Bradbury's stories were more about the human condition than hard SF but his focus on character and theme is what, for me, made his work so appealing.
I've also featured the covers of some of his books that I recall helped attract me to his work, as well as some striking images inspired by it.
Here's the official tribute to a great man.
Rest in peace, Ray. Your fire will burn many forever.Ray Bradbury, recipient of the 2000 National Book Foundation Medal for Distinguished Contribution to American Letters, the 2004 National Medal of Arts, and the 2007 Pulitzer Prize Special Citation, died on June 5, 2012, at the age of 91 after a long illness. He lived in Los Angeles.
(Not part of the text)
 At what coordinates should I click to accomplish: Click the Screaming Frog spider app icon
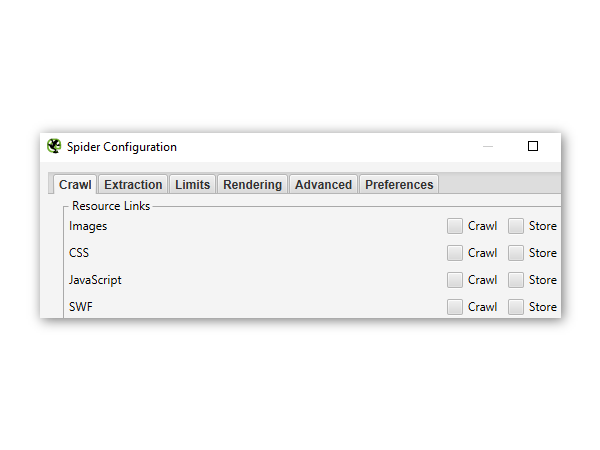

In a career spanning more than seventy years, Ray Bradbury has inspired generations of readers to dream, think, and create. A prolific author of hundreds of short stories and close to fifty books, as well as numerous poems, essays, operas, plays, teleplays, and screenplays, Bradbury was one of the most celebrated writers of our time. His groundbreaking works include Fahrenheit 451, The Martian Chronicles, The Illustrated Man, Dandelion Wine, and Something Wicked This Way Comes. He wrote the screen play for John Huston's classic film adaptation of Moby Dick, and was nominated for an Academy Award. He adapted sixty-five of his stories for television's The Ray Bradbury Theater, and won an Emmy for his teleplay of The Halloween Tree.
In 2005, Bradbury published a book of essays titled Bradbury Speaks, in which he wrote: "In my later years I have looked in the mirror each day and found a happy person staring back. Occasionally I wonder why I can be so happy. The answer is that every day of my life I've worked only for myself and for the joy that comes from writing and creating. The image in my mirror is not optimistic, but the result of optimal behavior."
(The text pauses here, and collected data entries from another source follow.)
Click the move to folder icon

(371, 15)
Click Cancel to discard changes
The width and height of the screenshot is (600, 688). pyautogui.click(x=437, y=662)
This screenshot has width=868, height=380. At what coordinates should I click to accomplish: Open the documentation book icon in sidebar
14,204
He is survived by his four daughters, Susan Nixon, Ramona Ostergren, Bettina Karapetian, and Alexandra Bradbury, and eight grandchildren. His wife, Marguerite, predeceased him in 2003, after fifty-seven years of marriage.
Throughout his life, Bradbury liked to recount the story of meeting a carnival magician, Mr. Electrico, in 1932. At the end of his performance Electrico reached out to the twelve-year-old Bradbury, touched the boy with his sword, and commanded, Live forever!
Bradbury later said, "I decided that was the greatest idea I had ever heard. I started writing every day. I never stopped."